Türkdoğan şöyle konuştu:
"Savcılık aşamasında karşılaştığımız sorular tam tahmin ettiğimiz gibi. Ben 2008'den beri İHD Eş Genel Başkanıyım. Soruşturma 2019'da başlatılmış. 2019'dan bu yana yaptığım konuşmalar, basına verdiğim demeçler, bazı telefon görüşmelerim bunların kayıtlarını çıkarmışlar başka da bir şey yok. Tipik bir 'yargı yoluyla baskı' yöntemiyle karşı karşıya kaldık. Gerçekten bu tarz soruşturmalarda bu yöntemin kesinlikle uygulanmaması gerekir.
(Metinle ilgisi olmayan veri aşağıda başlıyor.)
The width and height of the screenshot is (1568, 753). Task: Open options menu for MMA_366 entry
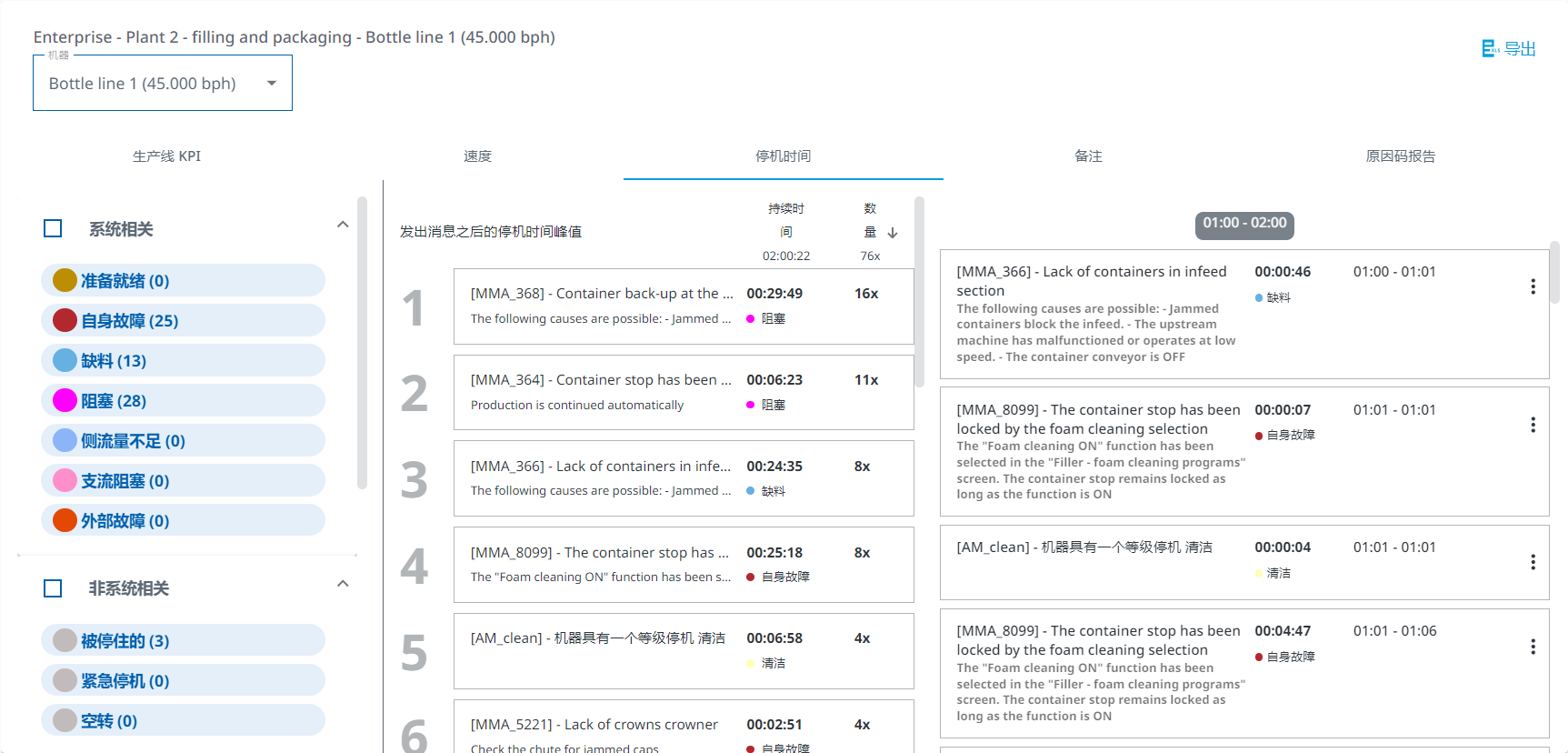[1533, 286]
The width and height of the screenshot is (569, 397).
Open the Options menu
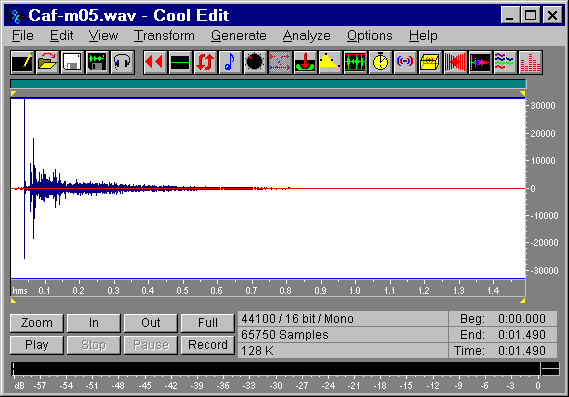coord(369,36)
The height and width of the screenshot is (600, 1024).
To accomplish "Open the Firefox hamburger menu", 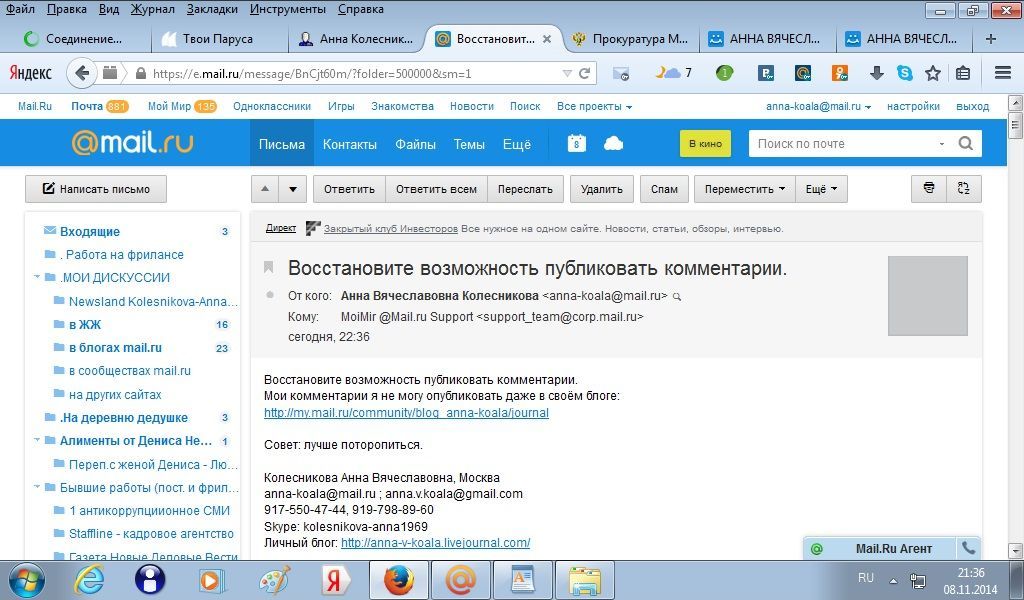I will tap(1002, 73).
Kaldı ki 2016'da dernek bir soruşturma geçirdi. 2017, 2018 ve 2019'da biz zaten dernek soruşturması kapsamında benzer konularla ilgili ifade vermiştik ve soruşturmalar kapanmıştı. Tecrübemizle söylüyoruz ki; İçişleri Bakanı'nın bir ay önce denreğimizi hedef gösteren açıklamasından sonra kolluktan gelecek bu tarz bir baskıyı bekliyorduk. Türkiye bizi şaşırtmadı, keşke şaşırsaydık. Keşke hükümet açıkladığı İnsan Hakları Eylem Planı'na bağlı kalsaydı ve Türkiye'nin en eski, en yaygın insan hakları örgütünün eş genel başkanına bunu yapmasaydı. Tabii ki bir ayrıcalığımız yok ama bir iddia varsa rahatlıkla bizi savcılığa davet edebilirsiniz, biz de gidip sorularınıza cevap veririrz. İnsan hakları savunucusu kimliğimizi bu şekilde kriminalize etmeye çalışmaları gerçekten beyhude. Dünyada hiçbir insan hakları savunucusu bu tarz bir uygulamayla karşı karşıya kalmamalıdır. Bugün belki de bir yanlıştan erken dönülmeye çalışıldı kanaatindeyim. Ama yurtdışı yasağı koydular hemen. Türkiye'de neredeyse yurtdışına çıkış yasağı konulmayan insan kalmadı. Bir açık hapishaneye dönüşmüş durumda Türkiye. Tüm bu yaşananlar siyasi iktidarın uygulamaya çalıştığı politikalardan bağımsız değil. Elbette bugün çok sayıda kuruluş siyasi parti, sendikalar, STK'ler vb bizimle dayanıştı. Bu vesileyle onlara teşekkür ediyorum. Bu dostluk ve dayanışmayla bugünleri aşacağız.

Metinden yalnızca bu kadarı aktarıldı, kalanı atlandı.